The avoidance of dairy products in people with lactose intolerance is an area of controversy. According to research conducted in Belgium, most individuals with lactose intolerance can tolerate up to 12 grams of lactose (250 milliliters of milk) without suffering from gastrointestinal symptoms, although symptoms become more prominent at doses above 12 grams.
A National Institutes of Health Consensus and State-of-the-Science Statement confirms that even in persons with lactose maldigestion, small amounts of milk, yogurt and hard cheese, particularly if ingested with other foods and distributed throughout the day, and reduced-lactose food may be effective management approaches, though the amount of lactose people with lactose intolerance can take is based on low-quality evidence. (21)
It may also be helpful to know that fermented dairy products like cheese and yogurt contain less lactose than fresh milk and can be well-tolerated by people who are lactose intolerant.
A cow’s milk protein allergy results from an immunological reaction to one or more milk proteins. Studies show that the immediate and IgE-associated mechanisms of a cow’s milk allergy are responsible for approximately 60 percent of cow’s milk-induced adverse reactions. Typical IgE-associated symptoms appear immediately or within one to two hours after cow’s milk ingestion, with food allergy symptoms typically affecting the skin, respiratory system and gastrointestinal tract.
The prevalence of cow’s milk allergy in the general population is about 1 percent to 3 percent and is highest in infants and lowest in adults. (22) Research shows that the prevalence of cow’s milk allergy is increasing, which may be explained by a decrease in breastfeeding and an increased feeding with cow’s milk-based formulas. Symptoms of cow’s milk protein occur often, but not always, within the first weeks after the introduction of dairy.

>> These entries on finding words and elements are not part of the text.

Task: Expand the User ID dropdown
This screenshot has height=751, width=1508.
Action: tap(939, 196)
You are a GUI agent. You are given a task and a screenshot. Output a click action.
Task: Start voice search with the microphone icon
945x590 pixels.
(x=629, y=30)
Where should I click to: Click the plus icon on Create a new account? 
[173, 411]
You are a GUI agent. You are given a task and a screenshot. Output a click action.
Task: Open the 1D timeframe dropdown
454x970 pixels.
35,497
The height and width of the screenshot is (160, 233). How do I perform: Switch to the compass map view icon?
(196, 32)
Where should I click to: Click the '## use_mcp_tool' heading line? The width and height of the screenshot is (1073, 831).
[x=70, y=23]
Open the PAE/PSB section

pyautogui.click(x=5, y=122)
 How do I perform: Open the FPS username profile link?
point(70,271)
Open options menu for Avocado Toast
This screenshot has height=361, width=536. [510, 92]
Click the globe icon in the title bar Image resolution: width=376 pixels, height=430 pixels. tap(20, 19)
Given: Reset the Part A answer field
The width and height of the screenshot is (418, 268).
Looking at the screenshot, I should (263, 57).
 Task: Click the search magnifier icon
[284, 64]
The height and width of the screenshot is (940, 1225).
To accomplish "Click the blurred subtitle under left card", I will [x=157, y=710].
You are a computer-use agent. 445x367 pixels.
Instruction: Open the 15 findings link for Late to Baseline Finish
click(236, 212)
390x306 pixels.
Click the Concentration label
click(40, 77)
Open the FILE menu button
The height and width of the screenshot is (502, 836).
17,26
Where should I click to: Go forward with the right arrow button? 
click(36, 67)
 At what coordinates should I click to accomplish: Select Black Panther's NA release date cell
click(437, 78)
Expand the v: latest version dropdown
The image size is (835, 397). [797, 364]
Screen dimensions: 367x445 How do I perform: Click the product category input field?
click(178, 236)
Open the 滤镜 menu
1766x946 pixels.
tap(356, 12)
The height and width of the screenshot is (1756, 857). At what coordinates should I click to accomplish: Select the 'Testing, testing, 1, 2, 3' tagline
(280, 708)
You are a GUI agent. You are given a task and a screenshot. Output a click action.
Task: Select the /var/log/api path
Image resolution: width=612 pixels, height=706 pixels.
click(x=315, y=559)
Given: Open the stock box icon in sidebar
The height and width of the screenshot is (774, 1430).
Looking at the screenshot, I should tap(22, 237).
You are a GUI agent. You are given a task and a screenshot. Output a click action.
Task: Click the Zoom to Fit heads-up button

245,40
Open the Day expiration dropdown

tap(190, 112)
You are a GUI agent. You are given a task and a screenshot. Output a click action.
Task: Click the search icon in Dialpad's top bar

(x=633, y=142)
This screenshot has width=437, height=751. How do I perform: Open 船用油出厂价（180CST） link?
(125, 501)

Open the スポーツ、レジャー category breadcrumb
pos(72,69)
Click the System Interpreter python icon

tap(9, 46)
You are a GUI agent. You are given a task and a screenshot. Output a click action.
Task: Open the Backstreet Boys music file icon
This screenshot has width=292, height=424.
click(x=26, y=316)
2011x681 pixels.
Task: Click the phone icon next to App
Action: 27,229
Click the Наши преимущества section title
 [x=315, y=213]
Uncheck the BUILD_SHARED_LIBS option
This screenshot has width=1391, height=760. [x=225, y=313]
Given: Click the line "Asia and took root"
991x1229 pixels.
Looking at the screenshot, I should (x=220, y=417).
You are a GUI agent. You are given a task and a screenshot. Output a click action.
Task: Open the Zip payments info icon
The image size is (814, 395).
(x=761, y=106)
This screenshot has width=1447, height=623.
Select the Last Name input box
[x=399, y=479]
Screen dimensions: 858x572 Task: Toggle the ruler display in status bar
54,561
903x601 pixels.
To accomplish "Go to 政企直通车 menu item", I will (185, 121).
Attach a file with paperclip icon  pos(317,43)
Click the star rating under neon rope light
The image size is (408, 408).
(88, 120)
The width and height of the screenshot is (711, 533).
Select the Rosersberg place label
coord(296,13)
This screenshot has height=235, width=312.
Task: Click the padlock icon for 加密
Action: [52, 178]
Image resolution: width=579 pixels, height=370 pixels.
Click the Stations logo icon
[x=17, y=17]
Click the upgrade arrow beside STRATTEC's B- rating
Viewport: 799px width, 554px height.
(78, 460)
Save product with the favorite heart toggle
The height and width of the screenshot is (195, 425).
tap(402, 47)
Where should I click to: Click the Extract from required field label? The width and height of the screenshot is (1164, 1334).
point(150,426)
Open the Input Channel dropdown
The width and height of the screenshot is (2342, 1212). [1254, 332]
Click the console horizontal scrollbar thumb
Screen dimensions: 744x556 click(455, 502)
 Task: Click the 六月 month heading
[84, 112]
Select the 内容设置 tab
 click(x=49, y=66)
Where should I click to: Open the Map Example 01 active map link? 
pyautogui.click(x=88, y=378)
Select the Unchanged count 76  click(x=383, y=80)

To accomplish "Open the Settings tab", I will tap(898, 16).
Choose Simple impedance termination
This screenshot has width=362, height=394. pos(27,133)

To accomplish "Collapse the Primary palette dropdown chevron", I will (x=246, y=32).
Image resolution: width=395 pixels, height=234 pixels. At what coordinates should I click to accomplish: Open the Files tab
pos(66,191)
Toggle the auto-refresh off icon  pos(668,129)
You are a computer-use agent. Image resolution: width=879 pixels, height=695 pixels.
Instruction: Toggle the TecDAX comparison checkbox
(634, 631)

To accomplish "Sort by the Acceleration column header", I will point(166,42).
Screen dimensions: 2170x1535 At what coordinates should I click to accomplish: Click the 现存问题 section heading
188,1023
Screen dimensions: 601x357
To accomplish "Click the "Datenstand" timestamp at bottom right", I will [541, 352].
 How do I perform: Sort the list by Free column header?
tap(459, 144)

Many children with a dairy allergy develop symptoms in at least two of the following organ systems: gastrointestinal (50 percent to 60 percent), skin (50 percent to 60 percent) and respiratory tract (20 percent 30 percent). Symptoms of the gastrointestinal system include frequent regurgitation, vomiting, diarrhea, constipation, blood in stool and iron deficiency anaemia. Skin symptoms include atopic dermatitis and swelling of the lips and eye lids, and respiratory symptoms include runny nose, wheezing and chronic cough. (23)
- People follow a dairy-free diet for different reasons, but for most people, they’re searching for relief from digestive issues, bloating, skin problems and respiratory conditions that come from eating dairy products.
- The primary sources of dairy that need to be avoided when eating a dairy-free diet include milk, cheese, butter, cream cheese, cottage cheese, sour cream, custards and puddings, ice cream, gelato and sherbet, whey and casein.
- Some benefits of going dairy-free include less bloating, clearer skin, less oxidative stress, improved digestion, and relief from dairy allergies or sensitivities.
- Completely cow milk-free alternatives include goat, coconut and almond milk. Fermented dairy options include kefir and amasai, which are often more easily digested, even by people with lactose intolerance. Ghee is another option that’s clarified and easily digested by people with a lactose and casein sensitivity.